- **Teks Bacaan**:
VIVAnews - Hubungan seksual yang menimbulkan rasa sakit seringkali menimbulkan rasa tak nyaman dan bahkan berdampak negatif pada hubungan emosional dan fisik pasangan.
Hubungan seksual yang menyakitkan (disperunia) seringkali disebabkan kurangnya pelumas sebelum hubungan intim. Solusi paling mudah adalah menggunakan pelumas buatan, menambah waktu pemanasanan dan memberi relaksasi lebih banyak pada wanita membantu stimulasi pelumasan.
Namun terkadang, ada alasan medis yang bisa melatarbelakangi hubungan seksual yang menyakitkan, yaitu:
- Infeksi vagina akibat infeksi jamur dan bakteri bisa menyebabkan hubungan seks menyakitkan.
- Vaginismus atau kejang pada otot vagina yang disebabkan rasa takut berhubungan seksual.
- Semua jenis penyakit menular seksual
- Cedera pada vagina atau vulva yang mencakup semua jenis cedera pada daerah genital. Namun yang paling sering karena proses melahirkan atau jaringan parut dari episiotomi selama persalinan.
- Endometriosis, yaitu pertumbuhan jaringan yang melapisi uterus di luar rahim.
- Penyakit inflamasi pelvis yang menyebabkan peradangan pada organ dalam rongga panggul. Akibatnya, tekanan saat berhubungan seks menyebabkan rasa sakit di dalam rongga panggul.
- Masalah Uterine termasuk adanya tumor fibroid dan kelainan fisik rahim.

- **Soal Latihan**:
1/ Menurut teks tentang hubungan seksual yang menyakitkan, apa yang sering menjadi penyebab disperunia?
2/ Teruskan teks tentang hubungan seksual yang menyakitkan dengan beberapa kalimat setelah kalimat terakhirnya.

- **Data Mentah**:
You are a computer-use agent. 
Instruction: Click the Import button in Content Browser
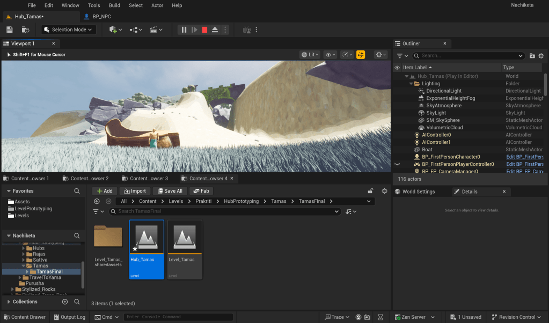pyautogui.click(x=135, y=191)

...

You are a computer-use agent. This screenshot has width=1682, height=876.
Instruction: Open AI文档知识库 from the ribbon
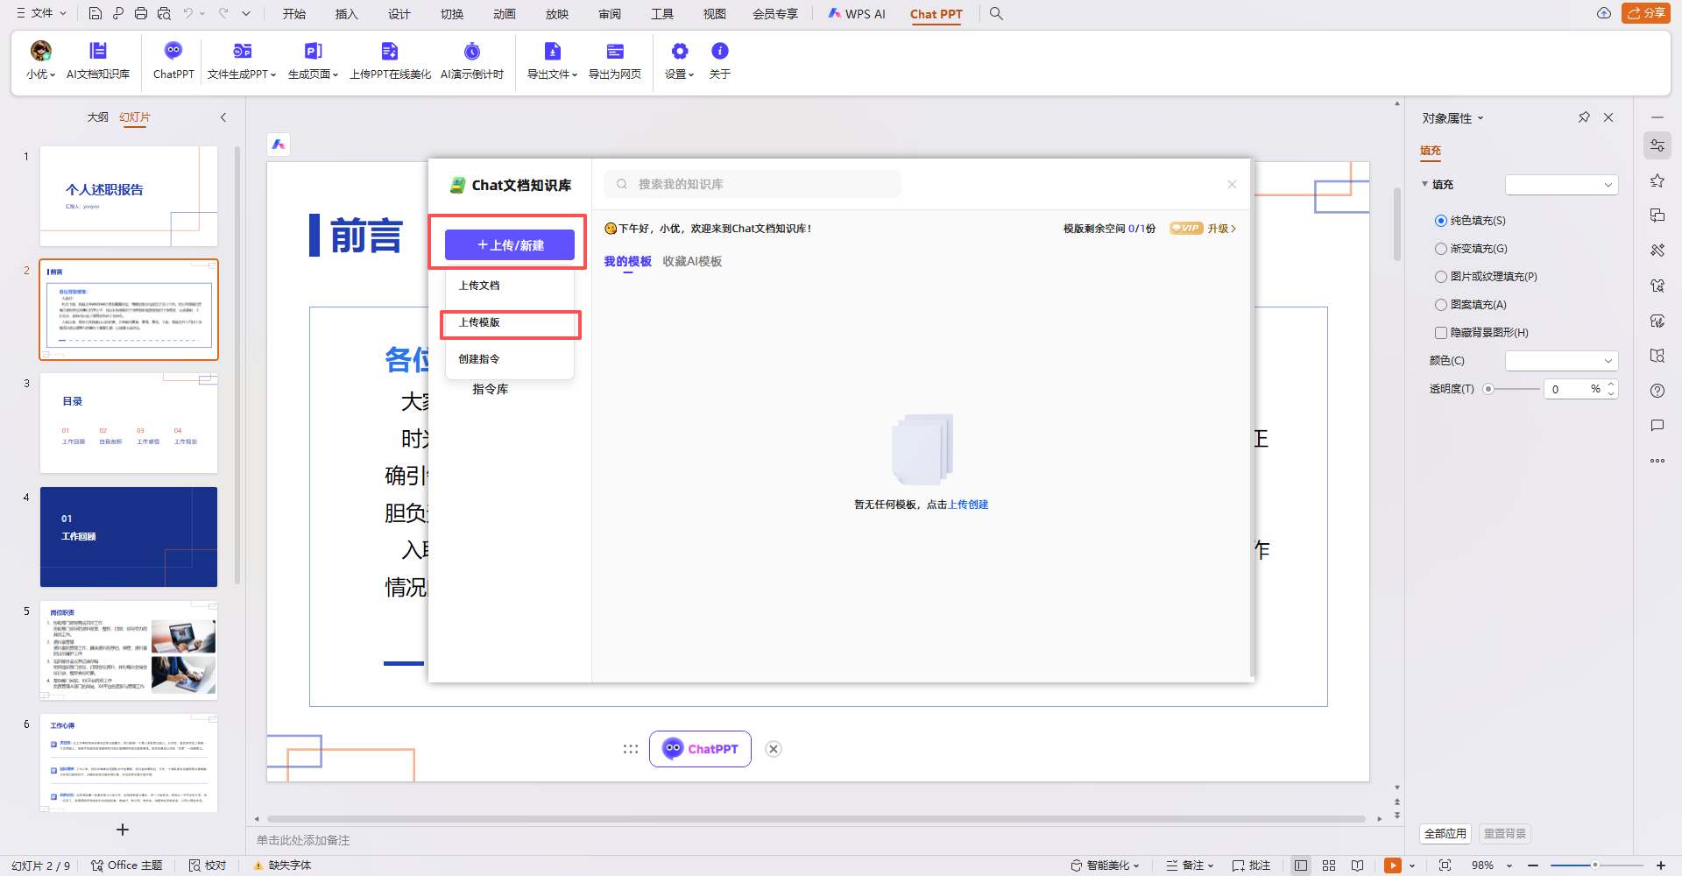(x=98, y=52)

==

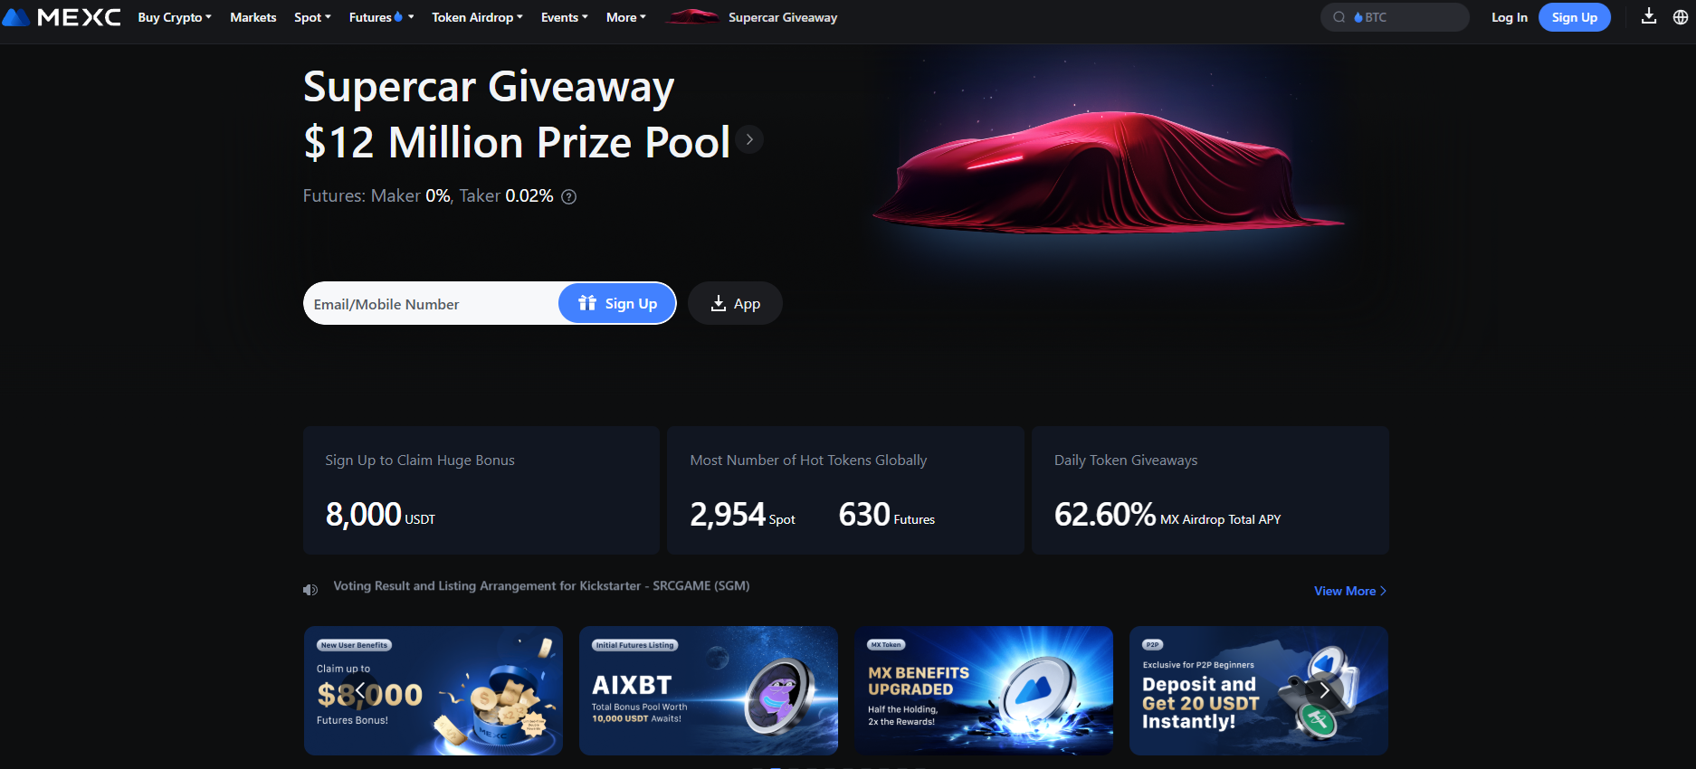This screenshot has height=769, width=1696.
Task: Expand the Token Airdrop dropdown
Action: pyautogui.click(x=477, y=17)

- **Pembahasan Soal**:
1/ Disperunia sering disebabkan oleh kurangnya pelumas sebelum hubungan intim.

2/
- Gangguan seperti kista, tumor atau infeksi pada ovarium.
- Kehamilan ektopik, yaitu pembuahan telur terjadi di luar rahim.
- Infeksi leher rahim (serviks) menyebabkan sakit saat penetrasi penis.
Rasa sakit selama hubungan seksual bisa diatasi tanpa intervensi medis dengan melakukan hubungan seks secara lembut dan menggunakan pelumas untuk memudahkan penetrasi.
Namun, bila menyangkut hal-hal yang berkaitan dengan medis, melalui pemeriksaan, dokter bisa menentukan penyebab rasa sakit dan melakukan proses pengobatan.
Bisa juga, rasa sakit berkaitan dengan masalah emosional yang belum terpecahkan dalam hubungan. Rasa bersalah atau pelecehan seksual di masa lalu dapat berdampak pada kehidupan seks yang seharusnya menyenangkan. Bila hal ini terjadi, sebaiknya konsultasikan pada psikiater.